Glue to REST Catalog (multi-cloud expansion)

Teams that started on AWS and now need multi-cloud access often add a REST catalog layer. Some REST implementations (like Apache Polaris) can use Glue as a backing store, providing REST API access to Glue-managed tables.

Any catalog to Nessie

Moving to Nessie typically happens when teams need multi-table transactions or branching capabilities. The migration requires re-registering tables in Nessie and updating all engine configurations.

FAQ

What is an Apache Iceberg catalog?

An Apache Iceberg catalog is a service that manages the mapping between table names and their metadata file locations in object storage. It handles concurrent access, ensures atomic commits, and provides the entry point for query engines to discover and read Iceberg tables.

Which Iceberg catalog is best for streaming?

For streaming workloads, the REST Catalog offers the best combination of low latency, broad engine support, and vendor neutrality. If you want a fully managed experience with built-in compaction, RisingWave's managed catalog integrates streaming ingestion directly with catalog management.

Can I use multiple Iceberg catalogs at the same time?

Yes. Most query engines support configuring multiple catalogs simultaneously. For example, you can query tables from both a Glue catalog and a REST catalog in the same Spark session. This is common during migrations or in multi-cloud environments.

How does Nessie differ from other Iceberg catalogs?

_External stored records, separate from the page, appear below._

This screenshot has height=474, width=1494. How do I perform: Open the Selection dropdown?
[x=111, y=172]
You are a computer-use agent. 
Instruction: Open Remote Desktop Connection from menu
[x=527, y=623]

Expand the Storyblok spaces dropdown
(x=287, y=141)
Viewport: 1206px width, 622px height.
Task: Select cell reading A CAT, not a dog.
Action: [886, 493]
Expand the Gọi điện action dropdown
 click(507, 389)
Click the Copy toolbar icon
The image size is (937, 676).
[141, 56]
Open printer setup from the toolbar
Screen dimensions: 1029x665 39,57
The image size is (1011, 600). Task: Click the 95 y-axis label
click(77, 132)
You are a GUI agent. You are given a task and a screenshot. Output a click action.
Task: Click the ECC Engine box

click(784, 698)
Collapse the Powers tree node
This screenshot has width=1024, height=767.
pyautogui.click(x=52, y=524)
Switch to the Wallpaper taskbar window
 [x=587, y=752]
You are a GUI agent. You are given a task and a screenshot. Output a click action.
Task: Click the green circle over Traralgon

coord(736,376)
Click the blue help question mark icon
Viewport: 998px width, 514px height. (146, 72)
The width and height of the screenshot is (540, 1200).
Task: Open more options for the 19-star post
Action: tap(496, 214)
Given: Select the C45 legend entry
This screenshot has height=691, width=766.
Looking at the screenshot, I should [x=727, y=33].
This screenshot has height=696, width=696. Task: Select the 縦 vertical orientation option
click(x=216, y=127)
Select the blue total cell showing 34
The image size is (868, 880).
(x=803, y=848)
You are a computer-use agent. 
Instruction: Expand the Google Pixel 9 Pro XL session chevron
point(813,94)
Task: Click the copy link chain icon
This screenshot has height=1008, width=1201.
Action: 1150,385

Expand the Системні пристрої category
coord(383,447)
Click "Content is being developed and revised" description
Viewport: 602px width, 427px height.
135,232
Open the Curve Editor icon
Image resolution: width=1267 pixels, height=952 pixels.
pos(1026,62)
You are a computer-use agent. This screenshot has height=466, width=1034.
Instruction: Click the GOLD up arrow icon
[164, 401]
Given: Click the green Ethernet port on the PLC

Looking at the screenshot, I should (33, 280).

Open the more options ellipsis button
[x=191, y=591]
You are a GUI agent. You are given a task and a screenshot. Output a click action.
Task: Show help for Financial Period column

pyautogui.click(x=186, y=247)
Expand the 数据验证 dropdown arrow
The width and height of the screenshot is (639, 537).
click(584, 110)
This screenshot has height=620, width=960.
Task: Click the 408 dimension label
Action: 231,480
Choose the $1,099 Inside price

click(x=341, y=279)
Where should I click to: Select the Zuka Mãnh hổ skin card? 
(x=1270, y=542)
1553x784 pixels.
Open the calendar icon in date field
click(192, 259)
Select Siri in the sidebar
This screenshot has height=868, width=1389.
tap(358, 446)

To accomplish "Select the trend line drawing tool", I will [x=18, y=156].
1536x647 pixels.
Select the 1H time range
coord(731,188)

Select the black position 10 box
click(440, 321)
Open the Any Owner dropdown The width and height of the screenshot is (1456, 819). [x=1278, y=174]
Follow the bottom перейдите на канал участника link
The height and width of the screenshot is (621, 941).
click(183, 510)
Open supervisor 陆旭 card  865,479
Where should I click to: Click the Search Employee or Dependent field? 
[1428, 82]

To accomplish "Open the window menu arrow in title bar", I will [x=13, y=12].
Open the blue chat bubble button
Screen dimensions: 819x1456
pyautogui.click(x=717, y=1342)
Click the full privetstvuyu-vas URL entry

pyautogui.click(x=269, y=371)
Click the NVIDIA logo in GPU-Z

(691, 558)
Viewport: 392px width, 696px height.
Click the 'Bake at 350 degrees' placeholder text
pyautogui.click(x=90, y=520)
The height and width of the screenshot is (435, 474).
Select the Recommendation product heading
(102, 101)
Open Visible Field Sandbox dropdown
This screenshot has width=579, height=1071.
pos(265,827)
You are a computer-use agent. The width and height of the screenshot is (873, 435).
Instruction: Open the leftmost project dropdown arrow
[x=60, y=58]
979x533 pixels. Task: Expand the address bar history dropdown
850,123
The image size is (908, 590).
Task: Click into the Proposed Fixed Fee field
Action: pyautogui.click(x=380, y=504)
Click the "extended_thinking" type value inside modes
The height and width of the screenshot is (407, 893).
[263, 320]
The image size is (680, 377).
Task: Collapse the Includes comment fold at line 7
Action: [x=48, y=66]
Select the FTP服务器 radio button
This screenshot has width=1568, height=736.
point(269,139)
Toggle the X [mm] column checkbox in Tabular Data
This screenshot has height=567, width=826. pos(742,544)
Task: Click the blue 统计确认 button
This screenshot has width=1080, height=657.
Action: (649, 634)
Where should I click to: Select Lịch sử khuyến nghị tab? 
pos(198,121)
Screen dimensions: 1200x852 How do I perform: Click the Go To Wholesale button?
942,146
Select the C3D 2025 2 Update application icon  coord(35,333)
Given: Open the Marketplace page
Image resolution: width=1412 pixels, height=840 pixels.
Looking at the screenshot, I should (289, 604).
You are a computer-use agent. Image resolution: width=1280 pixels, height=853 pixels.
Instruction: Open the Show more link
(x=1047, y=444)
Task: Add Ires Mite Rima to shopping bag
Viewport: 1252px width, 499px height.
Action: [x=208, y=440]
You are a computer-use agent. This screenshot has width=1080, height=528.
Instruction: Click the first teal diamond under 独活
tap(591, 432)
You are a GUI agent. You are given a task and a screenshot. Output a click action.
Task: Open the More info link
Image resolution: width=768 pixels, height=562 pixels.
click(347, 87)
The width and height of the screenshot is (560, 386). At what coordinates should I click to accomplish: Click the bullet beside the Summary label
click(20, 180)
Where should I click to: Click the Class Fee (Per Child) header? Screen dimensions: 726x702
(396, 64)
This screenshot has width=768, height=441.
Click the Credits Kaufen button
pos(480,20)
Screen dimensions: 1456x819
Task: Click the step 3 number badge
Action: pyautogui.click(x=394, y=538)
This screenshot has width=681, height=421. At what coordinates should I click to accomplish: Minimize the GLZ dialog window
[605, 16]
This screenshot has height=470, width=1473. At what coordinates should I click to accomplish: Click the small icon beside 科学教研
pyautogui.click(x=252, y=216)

Nessie provides Git-like version control for your data lakehouse, supporting branches, tags, and multi-table atomic commits. Other catalogs (HMS, Glue, basic REST) only support single-table commits and do not provide branching or history capabilities.

Conclusion

Choosing an Iceberg catalog is a foundational decision for your lakehouse architecture. Here are the key takeaways:

  • Hive Metastore is reliable and broadly compatible but adds operational overhead and lacks modern features like branching or multi-table transactions.
  • AWS Glue is the easiest option for AWS-native teams but creates cloud lock-in and does not support multi-table atomicity.
  • REST Catalog is the recommended choice for new deployments due to its vendor neutrality, broad engine support, and modern HTTP-based architecture.
  • Project Nessie is the most feature-rich option, offering Git-like branching and multi-table transactions, at the cost of additional complexity.
  • For streaming workloads, prioritize commit frequency handling, concurrency support, and automatic compaction when evaluating catalogs.